*** Block opens ***

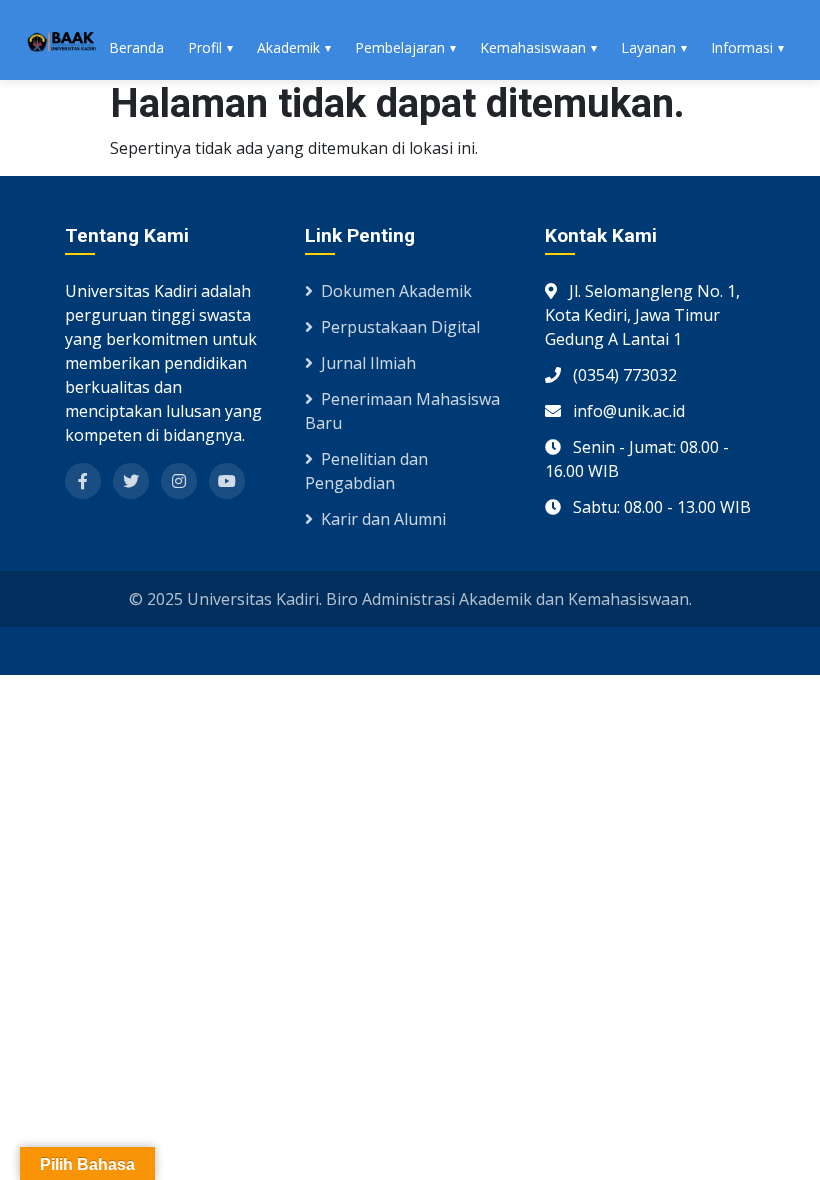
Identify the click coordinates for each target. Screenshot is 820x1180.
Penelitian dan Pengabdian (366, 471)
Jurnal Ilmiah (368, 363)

*** Block closes ***
*** Block opens ***

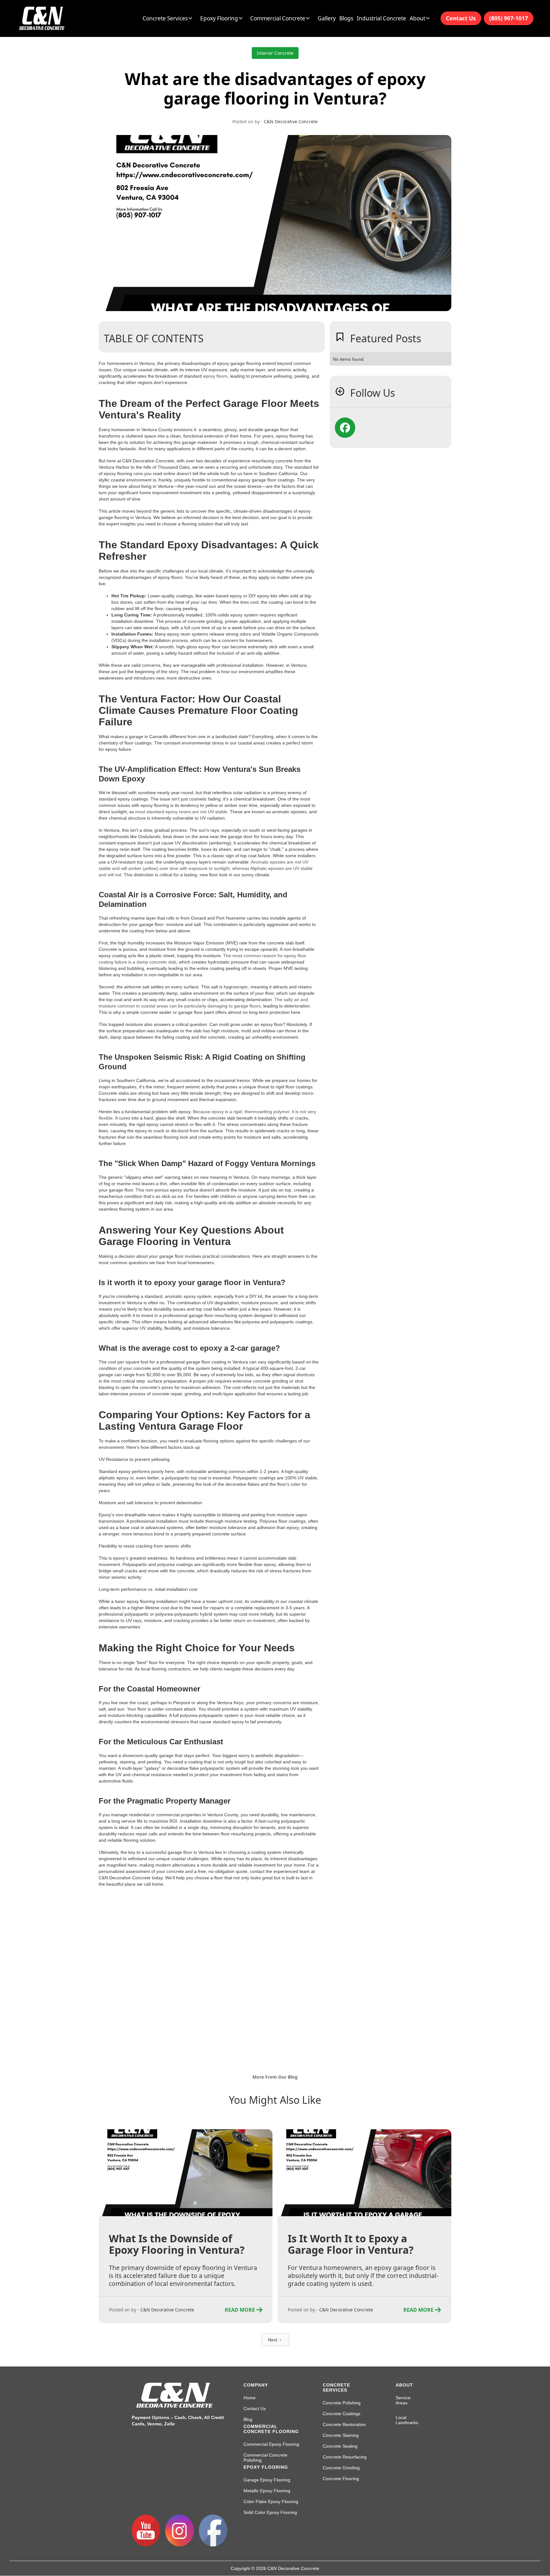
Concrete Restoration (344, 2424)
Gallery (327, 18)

*** Block closes ***

## [What the exercise asks]
Each line in the listing above from the one containing "Identify the click" through the one containing "Jurnal Ilmiah (368, 363)" should be repeated exactly, and no other line.

## [Task solution]
Identify the click coordinates for each target. Screenshot is 820x1180.
Penelitian dan Pengabdian (366, 471)
Jurnal Ilmiah (368, 363)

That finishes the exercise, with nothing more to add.